Words from long ago still come to the surface with a pop.
“I wasted time, and now doth time waste me…” has been doing that since A-level English and Shakespeare’s Richard II.
I was thinking about time when brushing my teeth the other morning. To be honest, I’ve spent more than is slated to remain, but we’ll return to that, once I’ve finished with this old electric toothbrush.
We are advised to brush twice a day, three minutes apiece. That’s six minutes a day. Multiply that by 365 and you are brushing for 2,190 minutes a year, nearly two days.
All for good for your teeth, but an impatient person might well think, six minutes, you want me to spend six minutes a day brushing my teeth. I am not that agitated by nature, but still. It’s funny how being told to put aside time for doing something beneficial can rattle your internal stopwatch.
The thing is, nobody ever tells you to devote so many minutes a day to reading newspapers or crime books, listening to music, playing the guitar. Happy would be such ‘wasted’ time.
This week there are also blood pressure readings to be sent to the doctors, morning and evening. Before each reading, you must sit still for five minutes. Five whole minutes of nothing! Those five minutes don’t exactly fly.
Mandated minutes never do.
As Oliver Burkeman points out in his book Four Thousand Weeks, Time And How To Use It, we tend to obsess about the to-do list, panic about those unread emails, while forgetting we are only here for a limited time. Four thousand weeks, on average, as Burkeman points out. Shockingly, that puts me somewhere around the 3,500 mark.
Time and how to use it has been on my mind, you see, as it is 525,600 minutes or so since I had that heart attack. A whole year. All those amassed minutes spent putting myself back together again. This has been achieved after a fashion. I am now as I was then, apart from a spot of coronary plumbing, and a fistful of tablets each day (now reduced in number by two).
The life you have is the one you’ve got. As a fit and active man, I was unlucky to have had a heart attack, perhaps; but lucky to have suffered nothing worse, and to be in decent enough nick again.
Afterwards it wasn’t so much the big things that mattered. Not the holidays, ambitions and bucket-lists, although a long holiday abroad would be lovely.
A heart attack turns you into a sentimental sort who opines that life is composed of friends and loved ones, companionable pints of beer, walks in the country, chatting on the marital sofa while watching television, the company of your grown-up children, the delight in watching your granddaughter grow.

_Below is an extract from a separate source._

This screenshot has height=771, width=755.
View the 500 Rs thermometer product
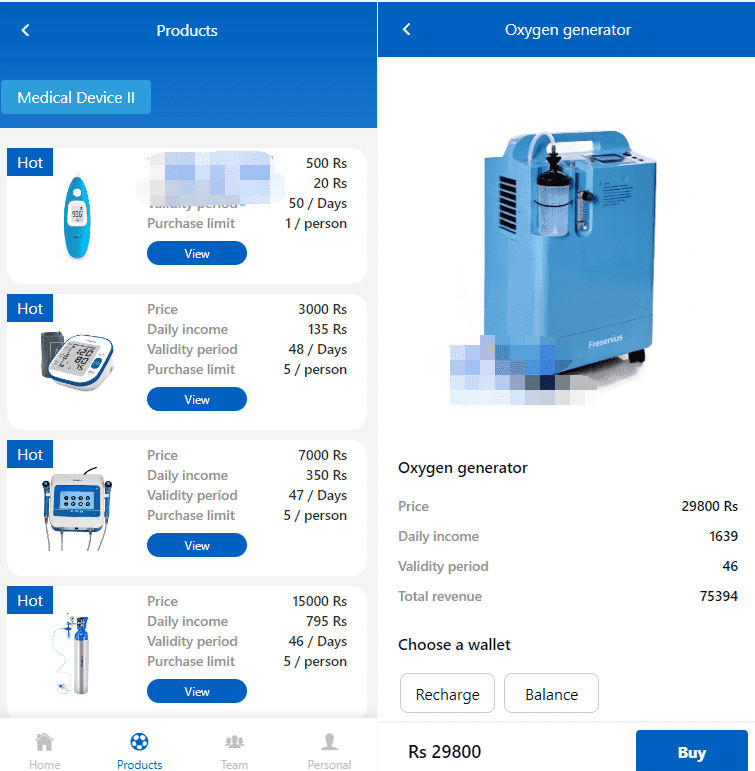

Each day should with luck contain a cupful of joy, even when everything goes wrong, and a cold wind blows.
Here’s another quotation.
“Forever is composed of nows”.
It’s from a poem by Emily Dickinson. To be honest, I must have been through a few ‘nows’ as that one had slipped my mind. But there it is, in my university copy of The Complete Poems signed (by me, not Emily, sadly) and dated 1977.
Thinking that your life is made up of ‘nows’ is not a bad way to look at it. Now should be enough to keep us going, rather than ‘then’ and ‘if only’.